AK Parti Bucak İlçe Başkanı sosyal medya üzerinden ‘HES kodu nerede? Haklı olan HES kodunu kamuoyuyla paylaşır’ dedi ve konu kapandı..
Tabii siyasi partilerin işleyişi, tarzı, stratejisi farklıdır. Ben olsam daha farklı bir yöntem izlerdim..
Neyse herkesin yoğurt yiyişi ayrıdır, saygı göstermek lazım..
Köşe yazarı olarak benim olaya bakışımı merak eden okuyucu sayısı çok fazladır..
Hiç lafı uzatmadan kısaca düşüncemi/görüşümü paylaşayım:
Yüzde 60 İYİ Parti Belediye Meclis Üyesi Haksızdır,
Yüzde 40 ise Bucak Belediyesi haksızdır..
Neden?
Karantinada olduğu halde toplantıya katılmak zaten büyük yanlıştır. Belediye gibi resmi kurumlara HES kodu olmadan belediye meclisi üyesi bile olsa nasıl girdi? Güvenlik-kontrol noktasını nasıl aştı? Bu da yanlıştır..
NOKTA..
xxxxxxxxxxxxxxxxxxxxxxxxxxxxxxxxxxxxxxxxxxxxxxxxxxxxxxxxxxxx
Bu hafta ‘İÇİMDEKİ DENİZ’ isimli film, sanat-estetik merceğime takıldı. Aslında 2004 yılı yapımı eski bir film olmasına rağmen ‘ÖTENAZİ’ hakkında ancak bu kadar derli toplu ve her yönüyle görüş/düşünce yansıtılabilirdi. Genç yaşta geçirdiği deniz kazası sonrası 30 yıl yatağa mahkum kalan birinin; ‘ÖTANAZİ’ talebine payanda ve filmin tek cümlelik anlatımı:
"Yaşamanın bir hak, ama mecburiyet olmadığına inanıyorum.."
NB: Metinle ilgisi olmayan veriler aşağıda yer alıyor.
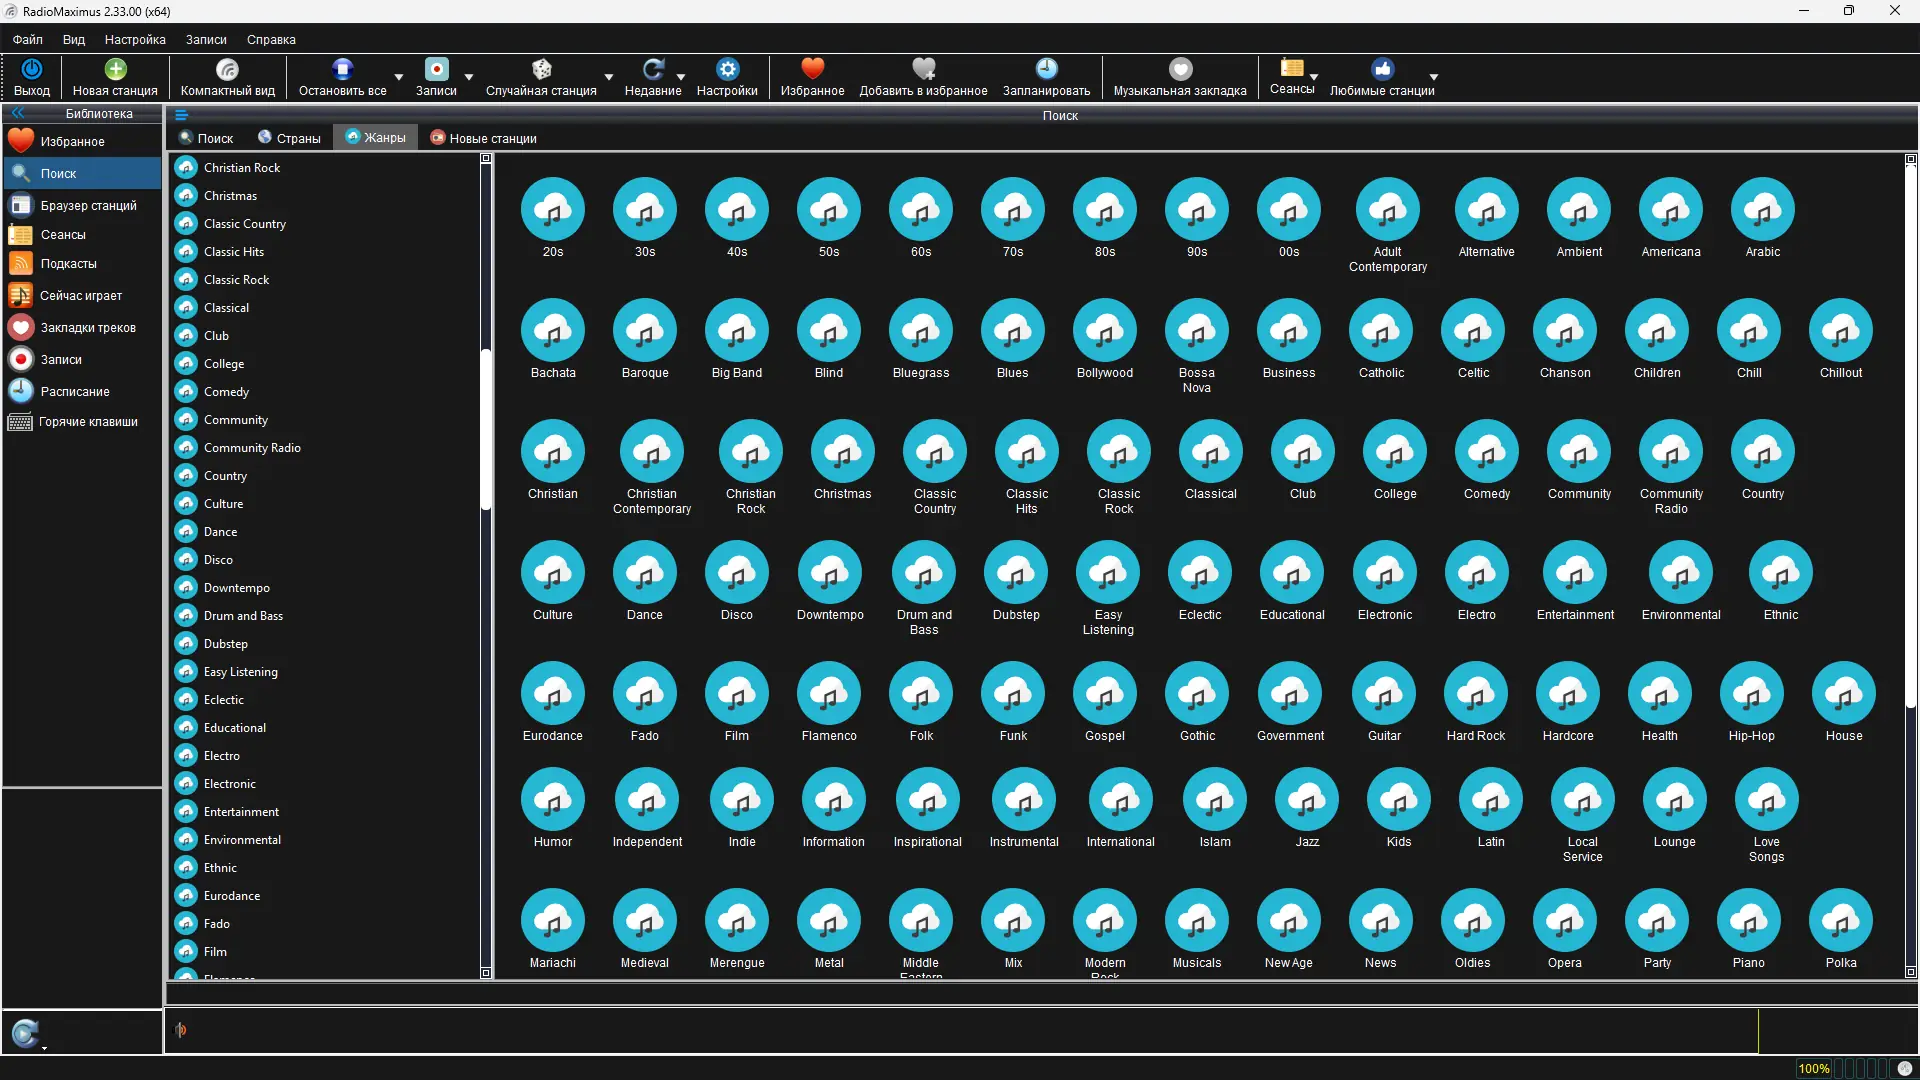Add a new station with Новая станция
This screenshot has width=1920, height=1080.
coord(115,69)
Film içinde ‘ÖTANAZİ’ karşıtlığı bloğunda DİN-KİLİSE, HUKUK, MEDYA yer alırken yanında ise birkaç entelektüel insan ile insan hakları üzerine bir dernek vardır. Fikirsel çatışma çok keskin ve sert yaşanır. Elbette duygusal gelgitler nedeniyle ötenaziye karşı çıkan en yakınlarından çıkar..
Filmin finali ÖTENAZİ ile sonuçlanır. Konuyu merak edenlerin izlemesini tavsiye ederim..
Bir hafta sonraki yazımda buluşmak üzere sevgiyle ve sağlıkla kalın!